Po dłuższej przerwie do rywalizacji powracają piłkarze ręczni Nielby Wągrowiec. Wielkopolanie w nadchodzący weekend zmierzą się we własnej hali z LKPR Moto-Jelcz Oława.

Gospodarze sobotniej konfrontacji w obecnym sezonie rozgrywkowym nie zaznali porażki z drużyną beniaminka pierwszej ligi piłki ręcznej.

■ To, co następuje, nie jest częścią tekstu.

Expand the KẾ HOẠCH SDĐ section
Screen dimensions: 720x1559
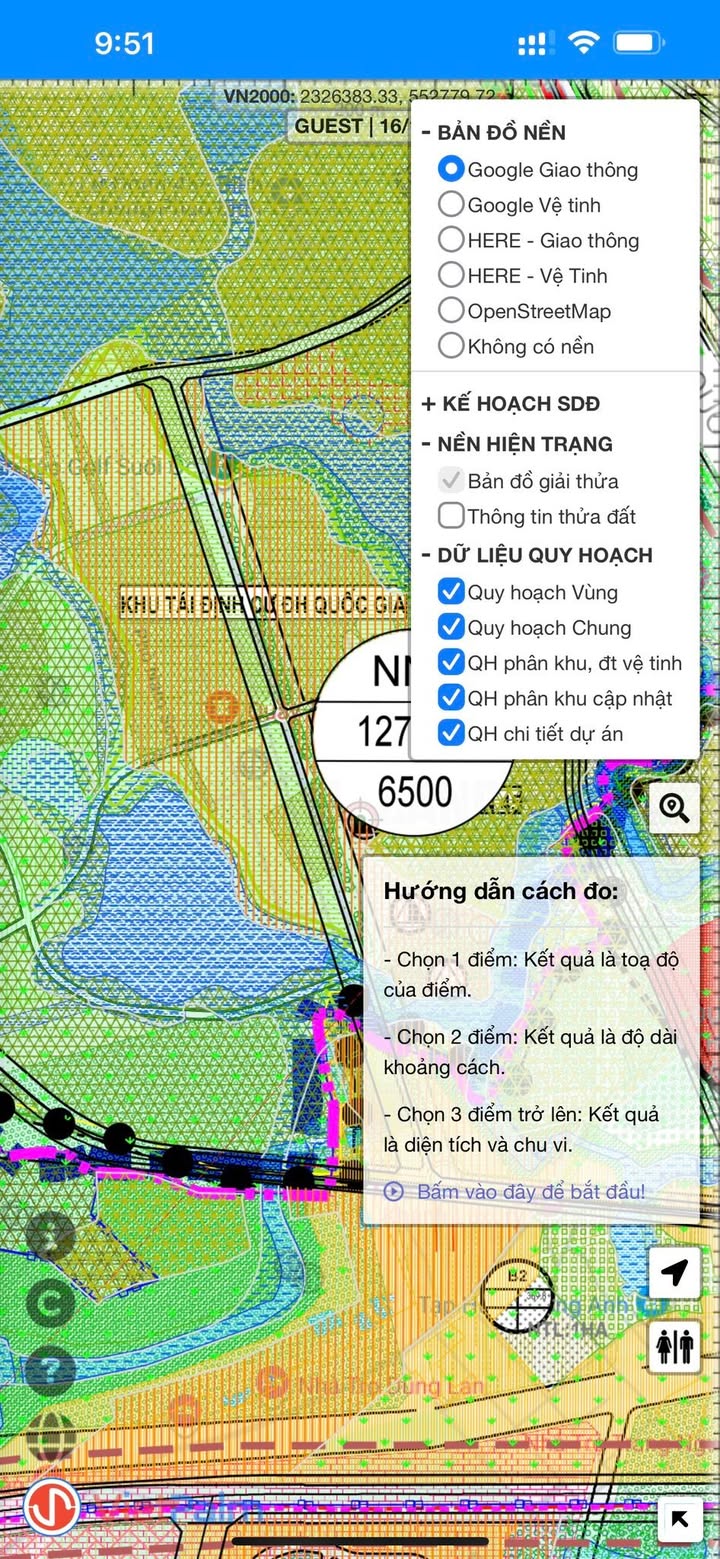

W 9. kolejce w Oławie padł wynik remisowy 32:32.

- Jest to bardzo doświadczony zespół, to jest ich największą siłą, bo grają tam zawodnicy, którzy mają masę lat gry za sobą. Musimy zagrać mądrze przede wszystkim u siebie - przyznaje szkoleniowiec Nielby Wągrowiec, Bartosz Świerad.

Kończącą się przerwę w rozgrywkach ligowych wągrowczanie wykorzystali między innymi na wyleczenie kontuzji, które pojawiały się w trakcie poprzednich pojedynków- Paweł Gąsiorek już wrócił do treningów. Nie wiemy jeszcze, czy wejdzie w mecz, ale już z nami zaczął normalnie trenować. Robert Kamyszek ma uraz palca. Pozostali zawodnicy są zdrowi i gotowi do gry - zakończył grający trener żółto-czarnych.

Szczypiornistom wągrowieckiej Nielby do końca sezonu 2015/16 zostało do rozegrania sześć kolejek - trzy mecze we własnej hali i tyle samo na wyjeździe.